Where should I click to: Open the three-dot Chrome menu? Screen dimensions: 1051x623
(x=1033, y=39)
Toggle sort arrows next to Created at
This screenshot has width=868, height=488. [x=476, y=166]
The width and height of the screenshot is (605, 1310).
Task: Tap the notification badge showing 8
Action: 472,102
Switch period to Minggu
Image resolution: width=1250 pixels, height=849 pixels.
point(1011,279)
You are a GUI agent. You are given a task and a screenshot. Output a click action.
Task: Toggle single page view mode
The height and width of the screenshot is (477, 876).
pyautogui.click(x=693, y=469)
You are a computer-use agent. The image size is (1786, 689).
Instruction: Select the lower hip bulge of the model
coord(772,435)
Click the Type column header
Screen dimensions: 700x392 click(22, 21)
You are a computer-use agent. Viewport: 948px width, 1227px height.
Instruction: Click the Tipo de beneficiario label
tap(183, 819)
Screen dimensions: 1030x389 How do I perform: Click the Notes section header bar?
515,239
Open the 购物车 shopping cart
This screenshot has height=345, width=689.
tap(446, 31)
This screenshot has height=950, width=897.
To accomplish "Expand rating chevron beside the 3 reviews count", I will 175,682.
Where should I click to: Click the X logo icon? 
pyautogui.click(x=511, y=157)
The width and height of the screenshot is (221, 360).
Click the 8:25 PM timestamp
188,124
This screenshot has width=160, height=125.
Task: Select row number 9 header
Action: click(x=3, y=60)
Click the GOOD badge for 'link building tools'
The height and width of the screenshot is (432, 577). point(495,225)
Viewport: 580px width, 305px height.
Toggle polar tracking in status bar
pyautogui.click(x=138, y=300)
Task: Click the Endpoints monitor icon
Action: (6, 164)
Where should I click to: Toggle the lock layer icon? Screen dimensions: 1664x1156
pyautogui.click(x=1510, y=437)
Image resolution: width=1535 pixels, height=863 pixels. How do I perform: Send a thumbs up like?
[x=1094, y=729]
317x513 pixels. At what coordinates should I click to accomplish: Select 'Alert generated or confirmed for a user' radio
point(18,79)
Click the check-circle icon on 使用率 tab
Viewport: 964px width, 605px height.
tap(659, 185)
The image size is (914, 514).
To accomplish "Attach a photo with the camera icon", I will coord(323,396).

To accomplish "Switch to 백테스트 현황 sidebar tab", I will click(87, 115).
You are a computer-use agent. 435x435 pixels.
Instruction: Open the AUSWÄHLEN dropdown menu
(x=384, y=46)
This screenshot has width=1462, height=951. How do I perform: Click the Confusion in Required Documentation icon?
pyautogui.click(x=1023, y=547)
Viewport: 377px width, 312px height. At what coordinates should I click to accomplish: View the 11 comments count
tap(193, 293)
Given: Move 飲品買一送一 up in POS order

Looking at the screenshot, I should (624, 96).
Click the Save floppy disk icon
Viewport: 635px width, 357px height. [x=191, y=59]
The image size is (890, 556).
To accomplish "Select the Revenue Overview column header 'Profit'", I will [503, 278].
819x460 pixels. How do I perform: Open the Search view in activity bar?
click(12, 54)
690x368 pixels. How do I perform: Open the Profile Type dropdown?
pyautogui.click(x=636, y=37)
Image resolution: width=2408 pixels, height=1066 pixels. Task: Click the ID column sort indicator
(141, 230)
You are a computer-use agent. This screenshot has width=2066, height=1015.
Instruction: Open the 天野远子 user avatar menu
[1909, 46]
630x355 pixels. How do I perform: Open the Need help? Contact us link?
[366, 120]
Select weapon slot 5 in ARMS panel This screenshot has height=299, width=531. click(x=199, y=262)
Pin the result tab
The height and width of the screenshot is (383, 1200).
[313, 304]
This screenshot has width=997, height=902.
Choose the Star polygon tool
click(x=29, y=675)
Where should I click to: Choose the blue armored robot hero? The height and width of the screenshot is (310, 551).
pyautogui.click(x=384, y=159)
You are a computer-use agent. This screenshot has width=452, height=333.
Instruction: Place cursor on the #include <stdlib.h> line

• • • • •

> _PROBLEM TO SOLVE_: Arrange everything in the data above, from the line containing "This screenshot has height=950, width=897." down to and including the line containing "(x=384, y=46)", as a Markdown table with the columns Row and Content. Give each line its own numbered row and leave out blank lines.

> _ANSWER TO THE TASK_:
| Row | Content |
|---|---|
| 1 | This screenshot has height=950, width=897. |
| 2 | To accomplish "Expand rating chevron beside the 3 reviews count", I will 175,682. |
| 3 | Where should I click to: Click the X logo icon?  |
| 4 | pyautogui.click(x=511, y=157) |
| 5 | The width and height of the screenshot is (221, 360). |
| 6 | Click the 8:25 PM timestamp |
| 7 | 188,124 |
| 8 | This screenshot has width=160, height=125. |
| 9 | Task: Select row number 9 header |
| 10 | Action: click(x=3, y=60) |
| 11 | Click the GOOD badge for 'link building tools' |
| 12 | The height and width of the screenshot is (432, 577). point(495,225) |
| 13 | Viewport: 580px width, 305px height. |
| 14 | Toggle polar tracking in status bar |
| 15 | pyautogui.click(x=138, y=300) |
| 16 | Task: Click the Endpoints monitor icon |
| 17 | Action: (6, 164) |
| 18 | Where should I click to: Toggle the lock layer icon? Screen dimensions: 1664x1156 |
| 19 | pyautogui.click(x=1510, y=437) |
| 20 | Image resolution: width=1535 pixels, height=863 pixels. How do I perform: Send a thumbs up like? |
| 21 | [x=1094, y=729] |
| 22 | 317x513 pixels. At what coordinates should I click to accomplish: Select 'Alert generated or confirmed for a user' radio |
| 23 | point(18,79) |
| 24 | Click the check-circle icon on 使用率 tab |
| 25 | Viewport: 964px width, 605px height. |
| 26 | tap(659, 185) |
| 27 | The image size is (914, 514). |
| 28 | To accomplish "Attach a photo with the camera icon", I will coord(323,396). |
| 29 | To accomplish "Switch to 백테스트 현황 sidebar tab", I will click(87, 115). |
| 30 | You are a computer-use agent. 435x435 pixels. |
| 31 | Instruction: Open the AUSWÄHLEN dropdown menu |
| 32 | (x=384, y=46) |